Top of Data shown
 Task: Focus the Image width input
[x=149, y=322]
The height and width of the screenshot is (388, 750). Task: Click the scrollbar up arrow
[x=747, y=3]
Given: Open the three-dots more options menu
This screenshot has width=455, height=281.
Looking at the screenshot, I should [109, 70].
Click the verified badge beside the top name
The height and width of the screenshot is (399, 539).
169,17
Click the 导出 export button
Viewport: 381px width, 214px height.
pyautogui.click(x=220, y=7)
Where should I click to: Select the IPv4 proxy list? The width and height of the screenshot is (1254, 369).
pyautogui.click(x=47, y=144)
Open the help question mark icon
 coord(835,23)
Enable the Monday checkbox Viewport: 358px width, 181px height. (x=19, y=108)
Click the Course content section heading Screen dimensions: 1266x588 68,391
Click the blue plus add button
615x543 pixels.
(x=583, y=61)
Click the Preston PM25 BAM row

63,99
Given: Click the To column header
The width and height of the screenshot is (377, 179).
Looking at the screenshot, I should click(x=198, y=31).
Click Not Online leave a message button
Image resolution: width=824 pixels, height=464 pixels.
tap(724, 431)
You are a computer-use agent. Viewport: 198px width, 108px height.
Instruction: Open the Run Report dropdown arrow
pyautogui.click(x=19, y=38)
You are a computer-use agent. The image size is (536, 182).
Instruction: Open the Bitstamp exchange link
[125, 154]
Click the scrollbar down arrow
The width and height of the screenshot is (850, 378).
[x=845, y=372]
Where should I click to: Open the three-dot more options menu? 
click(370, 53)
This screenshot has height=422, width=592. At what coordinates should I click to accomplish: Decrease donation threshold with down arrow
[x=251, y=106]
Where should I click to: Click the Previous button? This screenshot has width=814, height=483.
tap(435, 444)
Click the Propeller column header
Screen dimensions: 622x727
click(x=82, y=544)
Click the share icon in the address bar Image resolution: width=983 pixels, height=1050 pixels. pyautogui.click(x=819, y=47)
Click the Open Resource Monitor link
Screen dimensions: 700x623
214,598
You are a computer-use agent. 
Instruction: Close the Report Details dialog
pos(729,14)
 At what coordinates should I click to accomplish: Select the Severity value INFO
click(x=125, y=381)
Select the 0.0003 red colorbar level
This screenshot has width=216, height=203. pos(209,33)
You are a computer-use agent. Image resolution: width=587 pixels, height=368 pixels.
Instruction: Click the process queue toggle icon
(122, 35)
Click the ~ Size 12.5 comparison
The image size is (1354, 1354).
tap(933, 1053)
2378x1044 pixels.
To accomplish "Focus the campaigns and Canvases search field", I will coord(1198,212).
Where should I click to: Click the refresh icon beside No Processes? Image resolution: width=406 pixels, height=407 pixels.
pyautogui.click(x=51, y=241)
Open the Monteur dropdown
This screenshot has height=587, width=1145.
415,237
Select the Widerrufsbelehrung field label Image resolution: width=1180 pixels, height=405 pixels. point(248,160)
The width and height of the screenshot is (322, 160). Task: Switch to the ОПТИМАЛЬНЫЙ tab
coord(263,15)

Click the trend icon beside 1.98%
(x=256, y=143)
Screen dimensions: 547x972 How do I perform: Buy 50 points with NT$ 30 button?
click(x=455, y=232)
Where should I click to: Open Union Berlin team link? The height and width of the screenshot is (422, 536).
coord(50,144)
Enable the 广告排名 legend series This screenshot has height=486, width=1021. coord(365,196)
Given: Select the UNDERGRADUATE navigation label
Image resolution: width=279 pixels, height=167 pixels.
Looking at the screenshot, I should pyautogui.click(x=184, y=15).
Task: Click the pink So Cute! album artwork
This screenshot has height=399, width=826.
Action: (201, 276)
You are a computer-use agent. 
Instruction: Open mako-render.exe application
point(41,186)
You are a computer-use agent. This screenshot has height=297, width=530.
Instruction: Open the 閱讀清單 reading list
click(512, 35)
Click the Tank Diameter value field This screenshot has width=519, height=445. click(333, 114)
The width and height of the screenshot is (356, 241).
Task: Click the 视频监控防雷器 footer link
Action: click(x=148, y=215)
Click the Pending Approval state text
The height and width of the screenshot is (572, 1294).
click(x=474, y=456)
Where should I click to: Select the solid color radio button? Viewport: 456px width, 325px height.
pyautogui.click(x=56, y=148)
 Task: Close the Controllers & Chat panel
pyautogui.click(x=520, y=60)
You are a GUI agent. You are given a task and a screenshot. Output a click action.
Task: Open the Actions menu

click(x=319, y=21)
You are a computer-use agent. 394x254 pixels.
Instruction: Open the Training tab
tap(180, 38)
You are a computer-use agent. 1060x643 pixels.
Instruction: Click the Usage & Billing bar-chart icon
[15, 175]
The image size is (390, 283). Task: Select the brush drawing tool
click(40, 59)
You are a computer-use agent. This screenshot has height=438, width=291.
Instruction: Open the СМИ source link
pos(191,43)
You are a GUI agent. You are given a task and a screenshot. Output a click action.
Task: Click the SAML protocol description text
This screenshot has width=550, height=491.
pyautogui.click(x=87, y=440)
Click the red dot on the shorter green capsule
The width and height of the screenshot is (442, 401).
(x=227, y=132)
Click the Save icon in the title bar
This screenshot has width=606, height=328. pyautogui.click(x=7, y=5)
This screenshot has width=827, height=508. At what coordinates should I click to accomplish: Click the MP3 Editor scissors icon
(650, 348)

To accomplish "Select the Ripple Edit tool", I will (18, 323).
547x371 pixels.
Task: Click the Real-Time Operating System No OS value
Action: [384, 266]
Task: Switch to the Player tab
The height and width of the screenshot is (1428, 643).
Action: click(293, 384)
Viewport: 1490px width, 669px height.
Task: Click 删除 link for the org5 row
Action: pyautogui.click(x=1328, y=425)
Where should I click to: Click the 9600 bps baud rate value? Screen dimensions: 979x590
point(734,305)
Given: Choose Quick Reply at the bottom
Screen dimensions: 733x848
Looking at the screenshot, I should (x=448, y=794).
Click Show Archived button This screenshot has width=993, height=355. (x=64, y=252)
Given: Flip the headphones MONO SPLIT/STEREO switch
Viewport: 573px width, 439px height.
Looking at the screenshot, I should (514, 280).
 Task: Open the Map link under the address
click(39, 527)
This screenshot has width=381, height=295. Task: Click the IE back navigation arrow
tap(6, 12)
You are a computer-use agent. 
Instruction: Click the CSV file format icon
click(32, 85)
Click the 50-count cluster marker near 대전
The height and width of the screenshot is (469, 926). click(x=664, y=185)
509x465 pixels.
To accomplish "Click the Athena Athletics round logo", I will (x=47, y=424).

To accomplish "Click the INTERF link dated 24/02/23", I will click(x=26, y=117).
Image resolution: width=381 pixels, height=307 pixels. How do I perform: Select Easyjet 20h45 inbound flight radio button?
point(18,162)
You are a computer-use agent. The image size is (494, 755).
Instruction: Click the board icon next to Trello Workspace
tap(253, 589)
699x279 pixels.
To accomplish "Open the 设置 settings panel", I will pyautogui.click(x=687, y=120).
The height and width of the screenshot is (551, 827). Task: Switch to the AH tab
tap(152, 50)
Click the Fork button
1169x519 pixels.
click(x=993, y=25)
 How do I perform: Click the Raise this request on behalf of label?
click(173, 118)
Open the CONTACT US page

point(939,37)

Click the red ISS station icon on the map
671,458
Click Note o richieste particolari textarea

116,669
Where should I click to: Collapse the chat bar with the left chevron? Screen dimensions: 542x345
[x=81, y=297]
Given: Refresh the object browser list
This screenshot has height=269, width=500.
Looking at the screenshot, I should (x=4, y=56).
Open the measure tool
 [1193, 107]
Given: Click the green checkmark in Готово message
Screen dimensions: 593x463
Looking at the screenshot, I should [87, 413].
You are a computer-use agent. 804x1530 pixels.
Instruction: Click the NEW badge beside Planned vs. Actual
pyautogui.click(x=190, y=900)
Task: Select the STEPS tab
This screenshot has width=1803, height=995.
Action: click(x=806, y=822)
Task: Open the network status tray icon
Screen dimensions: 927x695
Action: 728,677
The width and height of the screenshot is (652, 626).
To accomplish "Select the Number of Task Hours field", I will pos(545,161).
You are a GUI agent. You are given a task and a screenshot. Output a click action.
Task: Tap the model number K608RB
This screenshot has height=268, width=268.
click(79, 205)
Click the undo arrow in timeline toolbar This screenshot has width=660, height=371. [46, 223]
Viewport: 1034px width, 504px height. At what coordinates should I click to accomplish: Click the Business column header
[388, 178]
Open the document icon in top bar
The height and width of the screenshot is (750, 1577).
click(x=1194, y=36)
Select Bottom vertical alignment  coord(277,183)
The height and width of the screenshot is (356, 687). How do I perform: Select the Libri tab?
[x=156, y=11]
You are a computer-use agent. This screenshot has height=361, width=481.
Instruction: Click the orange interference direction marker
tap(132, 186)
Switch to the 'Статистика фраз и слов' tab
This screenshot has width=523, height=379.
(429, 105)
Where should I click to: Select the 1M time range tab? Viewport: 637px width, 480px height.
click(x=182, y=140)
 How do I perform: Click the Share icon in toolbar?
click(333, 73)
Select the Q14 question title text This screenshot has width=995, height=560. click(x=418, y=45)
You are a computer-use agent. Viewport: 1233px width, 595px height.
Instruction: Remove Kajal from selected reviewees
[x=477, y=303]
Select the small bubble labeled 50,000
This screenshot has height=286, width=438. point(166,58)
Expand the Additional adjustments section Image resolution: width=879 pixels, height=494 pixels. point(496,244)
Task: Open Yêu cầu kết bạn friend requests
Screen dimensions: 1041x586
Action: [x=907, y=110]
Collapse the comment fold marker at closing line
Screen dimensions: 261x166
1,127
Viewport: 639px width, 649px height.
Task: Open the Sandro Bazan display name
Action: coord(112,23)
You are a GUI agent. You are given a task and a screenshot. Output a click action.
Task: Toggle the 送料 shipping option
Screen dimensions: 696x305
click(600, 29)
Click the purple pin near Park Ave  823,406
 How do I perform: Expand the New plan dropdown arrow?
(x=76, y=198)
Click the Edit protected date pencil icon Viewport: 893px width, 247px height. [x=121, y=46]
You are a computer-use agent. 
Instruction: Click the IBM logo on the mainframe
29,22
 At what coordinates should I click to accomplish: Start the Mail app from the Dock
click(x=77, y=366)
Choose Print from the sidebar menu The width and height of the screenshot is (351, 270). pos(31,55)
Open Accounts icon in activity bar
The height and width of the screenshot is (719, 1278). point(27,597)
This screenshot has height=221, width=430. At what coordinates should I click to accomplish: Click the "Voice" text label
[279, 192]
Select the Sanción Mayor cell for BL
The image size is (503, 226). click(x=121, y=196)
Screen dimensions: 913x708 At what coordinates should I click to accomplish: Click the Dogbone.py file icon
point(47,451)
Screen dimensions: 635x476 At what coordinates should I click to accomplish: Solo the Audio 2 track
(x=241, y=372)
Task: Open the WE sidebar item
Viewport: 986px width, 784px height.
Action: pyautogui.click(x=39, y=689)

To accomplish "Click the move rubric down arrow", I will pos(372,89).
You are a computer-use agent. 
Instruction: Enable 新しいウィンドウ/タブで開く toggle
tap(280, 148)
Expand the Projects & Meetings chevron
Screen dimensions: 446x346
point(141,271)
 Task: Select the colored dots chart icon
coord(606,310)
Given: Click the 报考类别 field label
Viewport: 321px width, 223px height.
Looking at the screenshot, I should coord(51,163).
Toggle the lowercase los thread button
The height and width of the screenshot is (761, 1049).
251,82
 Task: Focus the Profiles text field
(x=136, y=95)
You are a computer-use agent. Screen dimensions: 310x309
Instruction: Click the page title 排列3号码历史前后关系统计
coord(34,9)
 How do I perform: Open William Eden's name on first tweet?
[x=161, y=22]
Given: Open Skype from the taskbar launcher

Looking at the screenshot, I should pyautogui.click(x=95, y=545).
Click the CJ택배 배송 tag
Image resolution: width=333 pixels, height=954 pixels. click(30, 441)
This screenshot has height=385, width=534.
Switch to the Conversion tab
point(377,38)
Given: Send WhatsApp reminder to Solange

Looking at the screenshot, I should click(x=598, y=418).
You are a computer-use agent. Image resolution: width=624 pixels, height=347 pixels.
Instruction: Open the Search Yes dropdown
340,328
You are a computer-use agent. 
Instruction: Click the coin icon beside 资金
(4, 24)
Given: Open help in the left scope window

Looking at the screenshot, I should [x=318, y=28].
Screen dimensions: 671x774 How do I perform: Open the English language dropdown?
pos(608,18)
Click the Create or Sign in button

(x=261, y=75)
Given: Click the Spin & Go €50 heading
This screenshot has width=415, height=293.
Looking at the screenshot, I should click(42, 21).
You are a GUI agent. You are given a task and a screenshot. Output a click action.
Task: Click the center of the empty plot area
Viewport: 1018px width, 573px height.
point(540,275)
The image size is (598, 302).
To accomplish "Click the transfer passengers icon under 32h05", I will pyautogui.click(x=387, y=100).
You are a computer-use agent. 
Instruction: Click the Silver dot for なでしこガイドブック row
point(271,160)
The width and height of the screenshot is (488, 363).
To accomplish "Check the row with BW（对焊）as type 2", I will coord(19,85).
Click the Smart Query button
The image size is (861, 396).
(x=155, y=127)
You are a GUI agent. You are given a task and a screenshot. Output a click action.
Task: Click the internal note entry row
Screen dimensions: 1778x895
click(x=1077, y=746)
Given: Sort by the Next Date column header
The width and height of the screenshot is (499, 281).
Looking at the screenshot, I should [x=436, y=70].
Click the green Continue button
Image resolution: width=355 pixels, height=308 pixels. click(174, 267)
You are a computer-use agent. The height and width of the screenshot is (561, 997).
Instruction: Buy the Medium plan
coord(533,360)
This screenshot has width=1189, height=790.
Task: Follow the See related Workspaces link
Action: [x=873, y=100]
Bottom of Data shown
= Required work =
Nothing but the lines from the one holding "The width and height of the screenshot is (499, 281)." to the end of the entries should be output, each exactly as it appears.

= Exercise output =
The width and height of the screenshot is (499, 281).
Looking at the screenshot, I should [x=436, y=70].
Click the green Continue button
Image resolution: width=355 pixels, height=308 pixels. click(174, 267)
You are a computer-use agent. The height and width of the screenshot is (561, 997).
Instruction: Buy the Medium plan
coord(533,360)
This screenshot has width=1189, height=790.
Task: Follow the See related Workspaces link
Action: [x=873, y=100]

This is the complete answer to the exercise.